On Thu, 8 Nov 2012 01:07:41 +0900, Panagiotis Atmatzidis wrote:

> Hello,
> 
> I'm trying to retrieve search results from the internet using nokogiri and open-uri. Apparently 'open-uri' can't handle directly UTF-8. So I'm trying to convert the string in ASCII but still I come up with an error.
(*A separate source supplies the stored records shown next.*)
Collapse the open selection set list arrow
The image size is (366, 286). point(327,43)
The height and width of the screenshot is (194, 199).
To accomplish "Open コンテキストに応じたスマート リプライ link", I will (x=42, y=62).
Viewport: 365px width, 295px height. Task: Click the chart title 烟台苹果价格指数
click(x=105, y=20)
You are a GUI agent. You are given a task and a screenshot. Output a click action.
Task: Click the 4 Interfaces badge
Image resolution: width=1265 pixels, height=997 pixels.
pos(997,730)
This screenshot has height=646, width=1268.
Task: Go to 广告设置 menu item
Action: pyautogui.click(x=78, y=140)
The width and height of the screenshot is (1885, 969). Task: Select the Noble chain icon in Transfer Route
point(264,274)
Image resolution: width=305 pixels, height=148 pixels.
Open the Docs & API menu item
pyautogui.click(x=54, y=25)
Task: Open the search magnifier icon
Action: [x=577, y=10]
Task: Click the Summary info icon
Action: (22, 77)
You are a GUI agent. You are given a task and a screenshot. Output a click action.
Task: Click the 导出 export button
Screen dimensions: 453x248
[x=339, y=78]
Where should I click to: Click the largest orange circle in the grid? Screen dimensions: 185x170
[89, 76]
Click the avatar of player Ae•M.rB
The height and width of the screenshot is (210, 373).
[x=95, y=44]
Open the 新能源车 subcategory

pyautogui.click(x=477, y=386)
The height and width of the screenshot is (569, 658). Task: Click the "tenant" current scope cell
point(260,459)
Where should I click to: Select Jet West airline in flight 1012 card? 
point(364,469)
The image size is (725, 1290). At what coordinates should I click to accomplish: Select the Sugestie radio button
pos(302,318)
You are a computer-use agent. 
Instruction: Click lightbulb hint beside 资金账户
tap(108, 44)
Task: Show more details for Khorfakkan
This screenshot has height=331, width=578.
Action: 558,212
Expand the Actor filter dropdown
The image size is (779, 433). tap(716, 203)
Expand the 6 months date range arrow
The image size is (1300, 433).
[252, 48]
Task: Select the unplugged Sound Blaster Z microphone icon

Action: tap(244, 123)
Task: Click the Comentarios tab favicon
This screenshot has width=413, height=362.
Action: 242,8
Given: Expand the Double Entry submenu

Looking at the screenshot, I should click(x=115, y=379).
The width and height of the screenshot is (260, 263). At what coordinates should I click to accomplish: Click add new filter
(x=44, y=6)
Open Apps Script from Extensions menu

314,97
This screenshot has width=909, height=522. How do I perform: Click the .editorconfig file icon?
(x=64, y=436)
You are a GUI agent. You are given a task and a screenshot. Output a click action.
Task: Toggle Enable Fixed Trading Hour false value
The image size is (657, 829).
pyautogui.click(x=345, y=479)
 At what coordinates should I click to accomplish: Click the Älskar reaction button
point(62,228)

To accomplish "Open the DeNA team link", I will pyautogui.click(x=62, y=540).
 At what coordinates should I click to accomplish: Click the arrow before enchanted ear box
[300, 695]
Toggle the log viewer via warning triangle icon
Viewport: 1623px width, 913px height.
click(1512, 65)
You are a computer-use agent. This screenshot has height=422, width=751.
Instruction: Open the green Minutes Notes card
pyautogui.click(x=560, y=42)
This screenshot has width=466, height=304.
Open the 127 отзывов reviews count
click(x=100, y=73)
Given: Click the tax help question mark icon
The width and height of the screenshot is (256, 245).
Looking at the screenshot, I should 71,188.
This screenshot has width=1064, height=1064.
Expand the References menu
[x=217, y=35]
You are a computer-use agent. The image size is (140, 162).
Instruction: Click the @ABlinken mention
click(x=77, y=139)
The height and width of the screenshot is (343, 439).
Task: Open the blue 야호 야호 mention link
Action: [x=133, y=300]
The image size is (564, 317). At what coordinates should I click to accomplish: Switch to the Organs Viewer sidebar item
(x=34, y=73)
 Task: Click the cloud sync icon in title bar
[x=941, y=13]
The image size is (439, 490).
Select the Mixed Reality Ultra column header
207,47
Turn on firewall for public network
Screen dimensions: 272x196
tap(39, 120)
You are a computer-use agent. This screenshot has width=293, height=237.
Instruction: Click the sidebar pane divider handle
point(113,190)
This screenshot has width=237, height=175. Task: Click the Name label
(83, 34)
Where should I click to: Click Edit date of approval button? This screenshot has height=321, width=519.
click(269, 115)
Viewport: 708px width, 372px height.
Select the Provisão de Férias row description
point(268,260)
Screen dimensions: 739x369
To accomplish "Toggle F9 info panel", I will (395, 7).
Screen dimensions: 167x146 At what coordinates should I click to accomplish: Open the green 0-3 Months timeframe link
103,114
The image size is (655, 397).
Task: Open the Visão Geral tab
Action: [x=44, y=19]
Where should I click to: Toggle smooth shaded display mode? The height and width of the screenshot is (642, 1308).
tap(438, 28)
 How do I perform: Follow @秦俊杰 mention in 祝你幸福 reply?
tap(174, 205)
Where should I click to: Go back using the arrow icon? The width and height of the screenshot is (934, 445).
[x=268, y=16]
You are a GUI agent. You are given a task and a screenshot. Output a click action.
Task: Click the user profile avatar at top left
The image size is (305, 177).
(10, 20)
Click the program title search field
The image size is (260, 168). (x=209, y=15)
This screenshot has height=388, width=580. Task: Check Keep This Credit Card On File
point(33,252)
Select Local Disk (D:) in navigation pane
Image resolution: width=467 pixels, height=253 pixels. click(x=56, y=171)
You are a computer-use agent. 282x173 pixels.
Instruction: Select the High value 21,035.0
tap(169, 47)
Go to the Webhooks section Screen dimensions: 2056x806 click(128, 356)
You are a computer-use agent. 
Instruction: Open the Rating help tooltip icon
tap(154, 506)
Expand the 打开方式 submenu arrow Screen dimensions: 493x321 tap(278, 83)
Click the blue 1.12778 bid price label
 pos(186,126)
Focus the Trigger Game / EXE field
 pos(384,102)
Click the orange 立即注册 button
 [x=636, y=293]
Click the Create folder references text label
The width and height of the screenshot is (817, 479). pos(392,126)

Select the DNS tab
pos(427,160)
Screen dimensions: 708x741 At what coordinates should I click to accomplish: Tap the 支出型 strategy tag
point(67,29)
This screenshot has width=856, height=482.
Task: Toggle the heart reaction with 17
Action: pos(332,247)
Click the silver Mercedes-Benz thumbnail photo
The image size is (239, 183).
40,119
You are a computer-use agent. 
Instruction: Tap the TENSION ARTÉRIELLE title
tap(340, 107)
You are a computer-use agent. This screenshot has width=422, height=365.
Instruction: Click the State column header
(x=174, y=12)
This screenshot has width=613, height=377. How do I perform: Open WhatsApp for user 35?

Here isthe chunk of code:
> ----------------------------------------
> # encoding: UTF-8
>  
> require "nokogiri"
> require "open-uri"
> 
> word = "˦˦Ǧͦɦ"
> ascii_word = word.force_encoding("ASCII").to_s
> result = open("http://search.lycos.com/web?q=#{ascii_word}", "User-Agent" => "HTTP_USER_AGENT:Mozilla/5.0 (Windows; U; Windows NT 6.0; en-US) AppleWebKit/534.13 (KHTML, like Gecko) Chrome/9.0.597.47 S
> doc = Nokogiri::HTML(result)
> ----------------------------------------
> And the error I get is: 
> ----------------------------------------
> [...]:in `open': invalid byte sequence in US-ASCII (ArgumentError)
> 	from lycos.rb:8:in `<main>'
> ----------------------------------------
> 
> I'm on MacOSX ML, using ruby (rvm) 1.9.3 .
> 

As per RFC (2396?), you need to encode the non-asci bit, thusly:

#!/usr/bin/ruby
# encoding: UTF-8

require "nokogiri"
require "open-uri"

word = URI.encode("˦˦Ǧͦɦ")
result = open("http://search.lycos.com/web?q=#{word}",
              "User-Agent" =>
              "HTTP_USER_AGENT:Mozilla/5.0 (Windows; U; Windows NT 6.0; en-US) AppleWebKit/534.13 (KHTML, like Gecko) Chrome/9.0.597.47")
doc = Nokogiri::HTML(result)
puts doc

-jh